Zostałem copywriterem przez głupotę. Bo jak inaczej wyjaśnić, że w wieku 20 lat postanowiłem napisać maila do jednego z popularniejszych, polskich milionerów? Nie da się tego racjonalnie wytłumaczyć. Jednak dzięki tej wiadomości pisanie stało się moim sposobem na życie. Opowiem Ci krótko moją historię, ale ostrzegam, że nie jest ona uniwersalną odpowiedzią na pytanie: „Jak zostać copywriterem?”. To bardziej opowieść o tym, że czasami warto robić rzeczy, które pozornie nie mają szans powodzenia i wydają się „głupie”.

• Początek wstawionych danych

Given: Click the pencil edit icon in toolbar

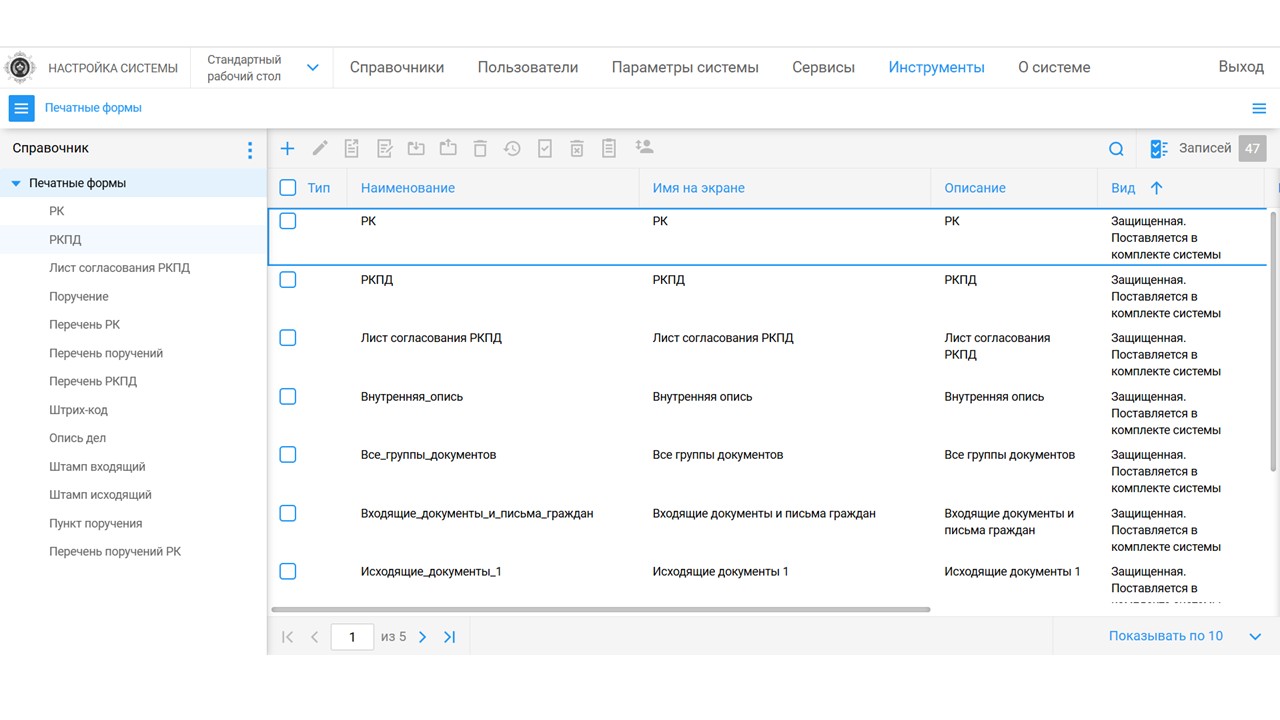Looking at the screenshot, I should (x=320, y=148).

Niedzielne popołudnie, kwiecień 2018 r. Mam 20 lat i ewidentnie szukam drogi dla siebie. Znajomi z liceum kończą pierwszy rok studiów, a ja jedyne co kończę, to paczkę ciastek i kubek herbaty, wpatrując się w ekran komputera. Przed chwilą napisałem maila do młodego, polskiego milionera. Wcześniej przeczytałem jego post o ideologicznych planach i zamierzeniach. Zachłyśnięty „wielkim światem” (widzianym tylko przez ekran telefonu), amerykańskimi „coachami” i frazesami typu „Go hard or Go home”, skleiłem maila, który mógłby być jednocześnie pochwalnym psalmem i hymnem, śpiewanym na cześć tego milionera. Kilka razy przeczytałem wiadomość. Przez kilka minut wahałem się, czy ją wysłać. „I tak tego nie odczyta”, pomyślałem wtedy. Pomimo tego uznałem: „Co mi szkodzi?”, wysłałem maila i wyłączyłem komputer.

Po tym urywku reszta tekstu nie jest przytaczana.